Briella menekan tombol di layar yang menempel di dasbor, lalu ia menelepon Jack.

"Halo, Briella! Kenapa kamu tidak mengangkat telepon dariku?" cecar Jack bahkan sebelum Briella sempat berkata apa pun.

"Halo, Om. Maaf, aku sedang menyetir," ucap Briella agak berbohong sedikit. Ia tahu jika Jack menelepon sejak tadi, tapi ia mengabaikannya.

"Ada di mana kamu?" tanya Jack.

"Aku ada di Jalan Kemiri. Aku akan mengantarkan Vanessa pulang, setelah itu aku baru pulang."

"Baiklah. Aku akan mengikutimu dari belakang," ujar Jack tanpa basa-basi.

Briella mendesah sambil memutar bola matanya. "Oke."

Lalu telepon pun terputus. Mobil Briella sudah disambungkan dengan GPS hingga Jack pasti tahu keberadaannya. Pria itu tidak perlu menanyakan posisinya karena ia hanya tinggal menekan tombol di ponselnya.

Briella tidak suka jika ia diperlakukan seperti anak kecil. Namun, tak ada yang bisa ia lakukan untuk menolak perlindungan dari Jack. Pria itu sudah seperti pengganti ayahnya.

Ia tidak perlu merengek pada ayahnya lagi karena sudah ada Jack yang lebih perhatian padanya, lebih dari siapa pun di dunia ini.

"El, apa kamu merasa risih jika Om Jack selalu mengawalmu?" tanya Vanessa sambil matanya lurus menatap jalanan.

"Tidak apa-apa. Itu memang sudah menjadi tugasnya. Dia sengaja menanyakan posisiku hanya untuk mengetesku apakah aku jujur atau tidak."
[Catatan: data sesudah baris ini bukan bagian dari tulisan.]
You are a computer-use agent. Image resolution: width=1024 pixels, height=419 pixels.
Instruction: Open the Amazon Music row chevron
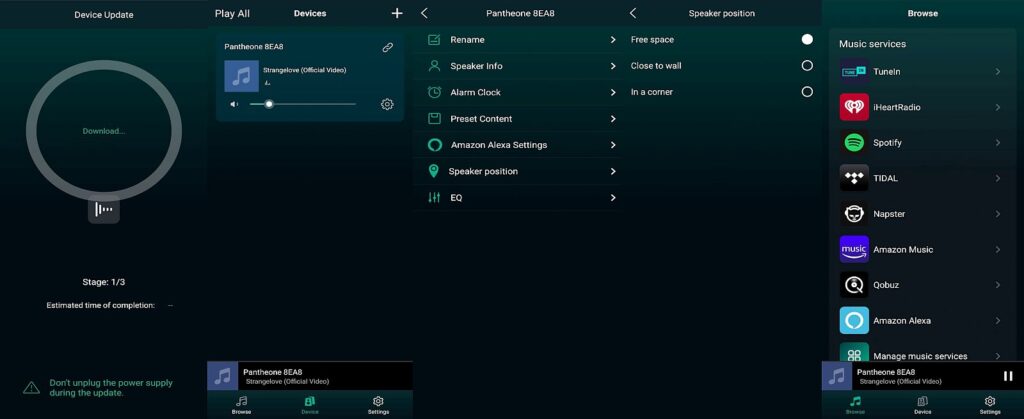997,250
Vanessa tersenyum. "Ya, benar. Dia kan tinggal mengecek posisimu melalui GPS. Ah, aku justru ingin sekali memiliki bodyguard sepertimu."
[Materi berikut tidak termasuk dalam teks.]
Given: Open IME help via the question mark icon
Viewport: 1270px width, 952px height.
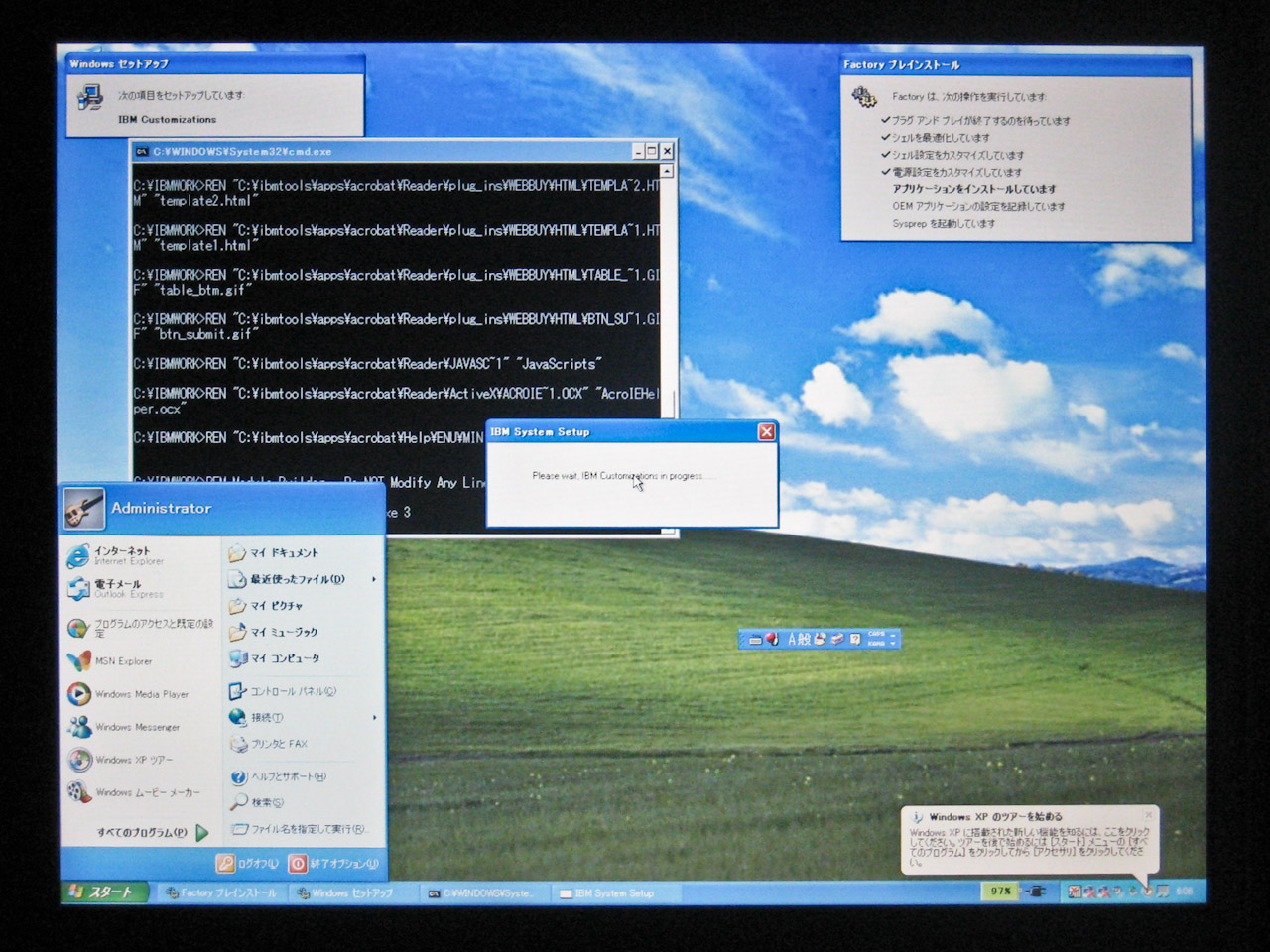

"Jangan pernah menginginkannya. Kamu akan menyesalinya. Jack memang baik, tapi alangkah lebih baik jika aku memiliki kehidupan dan orang tua yang normal," ucap Briella dengan wajah tanpa ekspresi.

"Hmmm, setidaknya kamu memiliki segalanya, El."

Briella mengangguk. "Ya. Aku memang sudah memiliki segalanya, terutama kamu. Kita adalah sahabat selamanya."

Vanessa terkekeh pelan. "Ya, kamu benar. Kita adalah sahabat selamanya."

Sahabatnya itu menepuk bahu Briella sambil tersenyum manis. Ya benar, hanya Vanessa yang Briella miliki di dunia ini, sebagai seseorang yang bisa berbicara dengan normal dan seru. Tidak seperti saat ia berada di rumah.

Jika ia pulang ke rumah, maka ia akan menghadapi suasana yang tegang. Briella tidak suka suasana seperti itu.

Ia melirik spion kanan dan melihat sebuah mobil sedan hitam dengan plat nomor yang ia kenali sedang mengikutinya dalam jarak yang cukup dekat. Itu adalah Jack.